August was characterised by unusually low volatility in the stock market
For most of August the volatility index (VIX) for S&P500 moved in a range between 11 and 13. Normally, this figure is between 13 and 18. The interest market was also marked by low volatility, where it was possible to observe almost unchanged long interest in Europe and the USA.
This was due to the fact that the economic data for Europe and the USA was generally as expected throughout August. Even though Nonfarm Payrolls disappointed in the USA at the start of September, the market has not regarded this as significant because the figures for the previous month were relatively strong.
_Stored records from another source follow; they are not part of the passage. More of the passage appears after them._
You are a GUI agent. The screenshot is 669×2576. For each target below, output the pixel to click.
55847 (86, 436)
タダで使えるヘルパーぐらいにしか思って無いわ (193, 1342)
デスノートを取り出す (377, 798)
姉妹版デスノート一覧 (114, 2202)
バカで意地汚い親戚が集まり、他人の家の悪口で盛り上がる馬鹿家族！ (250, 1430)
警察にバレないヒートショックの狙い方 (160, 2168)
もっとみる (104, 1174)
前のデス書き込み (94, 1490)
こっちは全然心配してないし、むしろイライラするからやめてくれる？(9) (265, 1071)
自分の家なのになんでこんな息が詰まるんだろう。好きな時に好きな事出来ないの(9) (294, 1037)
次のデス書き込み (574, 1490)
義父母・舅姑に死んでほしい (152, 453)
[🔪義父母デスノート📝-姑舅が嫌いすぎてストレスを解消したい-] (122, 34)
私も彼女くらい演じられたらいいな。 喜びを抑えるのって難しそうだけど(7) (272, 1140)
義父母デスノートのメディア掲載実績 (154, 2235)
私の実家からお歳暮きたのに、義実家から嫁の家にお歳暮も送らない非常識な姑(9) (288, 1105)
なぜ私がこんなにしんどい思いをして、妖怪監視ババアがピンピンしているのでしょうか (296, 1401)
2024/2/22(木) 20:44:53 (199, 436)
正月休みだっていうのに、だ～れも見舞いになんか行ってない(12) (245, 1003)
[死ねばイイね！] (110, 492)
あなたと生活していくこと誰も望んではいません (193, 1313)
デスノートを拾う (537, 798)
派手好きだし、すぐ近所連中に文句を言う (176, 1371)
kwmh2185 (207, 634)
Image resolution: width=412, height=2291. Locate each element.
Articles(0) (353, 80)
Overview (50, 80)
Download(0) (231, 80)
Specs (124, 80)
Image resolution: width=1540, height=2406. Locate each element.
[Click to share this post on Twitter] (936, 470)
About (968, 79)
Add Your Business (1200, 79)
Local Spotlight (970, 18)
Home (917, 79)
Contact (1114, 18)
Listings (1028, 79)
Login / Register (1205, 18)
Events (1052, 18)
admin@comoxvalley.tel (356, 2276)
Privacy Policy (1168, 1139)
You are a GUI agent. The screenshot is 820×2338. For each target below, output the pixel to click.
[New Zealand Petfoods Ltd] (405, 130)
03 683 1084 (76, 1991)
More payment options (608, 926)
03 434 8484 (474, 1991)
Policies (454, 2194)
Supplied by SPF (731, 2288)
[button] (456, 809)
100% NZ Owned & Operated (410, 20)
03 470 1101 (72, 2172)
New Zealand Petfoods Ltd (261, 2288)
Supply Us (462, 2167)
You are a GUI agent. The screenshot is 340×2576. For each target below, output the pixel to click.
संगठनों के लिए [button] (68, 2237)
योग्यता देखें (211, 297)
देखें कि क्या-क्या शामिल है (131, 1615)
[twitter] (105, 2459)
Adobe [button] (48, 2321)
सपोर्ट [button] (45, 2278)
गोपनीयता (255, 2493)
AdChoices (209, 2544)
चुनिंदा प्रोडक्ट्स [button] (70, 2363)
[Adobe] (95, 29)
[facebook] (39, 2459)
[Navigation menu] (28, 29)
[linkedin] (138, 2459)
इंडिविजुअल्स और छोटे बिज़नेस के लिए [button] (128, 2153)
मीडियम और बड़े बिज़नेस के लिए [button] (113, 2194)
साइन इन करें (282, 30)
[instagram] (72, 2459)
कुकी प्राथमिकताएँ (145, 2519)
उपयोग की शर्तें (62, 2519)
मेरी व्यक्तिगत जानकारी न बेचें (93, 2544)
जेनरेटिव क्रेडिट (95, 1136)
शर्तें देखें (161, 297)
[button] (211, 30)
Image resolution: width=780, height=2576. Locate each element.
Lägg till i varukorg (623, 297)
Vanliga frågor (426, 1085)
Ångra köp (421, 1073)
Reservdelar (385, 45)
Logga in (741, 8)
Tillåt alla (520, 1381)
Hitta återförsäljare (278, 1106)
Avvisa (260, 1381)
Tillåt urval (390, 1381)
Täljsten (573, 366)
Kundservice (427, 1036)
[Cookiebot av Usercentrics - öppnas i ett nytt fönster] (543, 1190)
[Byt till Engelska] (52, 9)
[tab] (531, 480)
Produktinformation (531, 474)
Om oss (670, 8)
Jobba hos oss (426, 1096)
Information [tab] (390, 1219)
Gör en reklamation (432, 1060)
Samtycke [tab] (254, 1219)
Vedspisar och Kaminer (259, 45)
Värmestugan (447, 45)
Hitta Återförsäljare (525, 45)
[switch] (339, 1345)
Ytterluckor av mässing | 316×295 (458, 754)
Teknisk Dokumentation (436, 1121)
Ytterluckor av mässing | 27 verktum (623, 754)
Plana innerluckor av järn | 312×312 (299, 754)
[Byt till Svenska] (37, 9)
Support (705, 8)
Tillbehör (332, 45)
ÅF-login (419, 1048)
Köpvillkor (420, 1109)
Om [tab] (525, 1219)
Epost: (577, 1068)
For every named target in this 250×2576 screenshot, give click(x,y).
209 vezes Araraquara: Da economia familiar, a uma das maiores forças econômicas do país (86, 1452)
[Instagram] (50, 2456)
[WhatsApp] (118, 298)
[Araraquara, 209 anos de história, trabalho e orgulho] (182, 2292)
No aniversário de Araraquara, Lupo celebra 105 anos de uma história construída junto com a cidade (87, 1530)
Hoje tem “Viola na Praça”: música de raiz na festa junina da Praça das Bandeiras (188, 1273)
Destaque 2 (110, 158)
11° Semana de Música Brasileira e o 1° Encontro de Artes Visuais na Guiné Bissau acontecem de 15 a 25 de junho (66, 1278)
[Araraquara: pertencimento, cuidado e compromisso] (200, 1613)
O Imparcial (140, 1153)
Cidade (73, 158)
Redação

Nevertheless, there are many reasons why this could be the calm before the storm. Firstly, we have the American presidential election, which in itself can cause greater volatility for American stocks and interest rates in particular. Secondly, the American data looks like it will improve greatly over the coming months, which can cause higher interest expectations and therefore greater volatility for the stock market. Thirdly, our models show that the leading indicators are on their way up in the USA, Europe and Japan. This will be a much-needed change from the past many years, where leading indicators have been slow but continuously falling. Fourthly, energy prices – as discussed in several previous monthly reports – will bring about a greater positive net contribution to overall inflation figures in the space of just a few months (culminating in early 2017), giving rise to concern that the bond markets will be exposed to a greater shock at a time when very low inflation is priced into the long-term rates.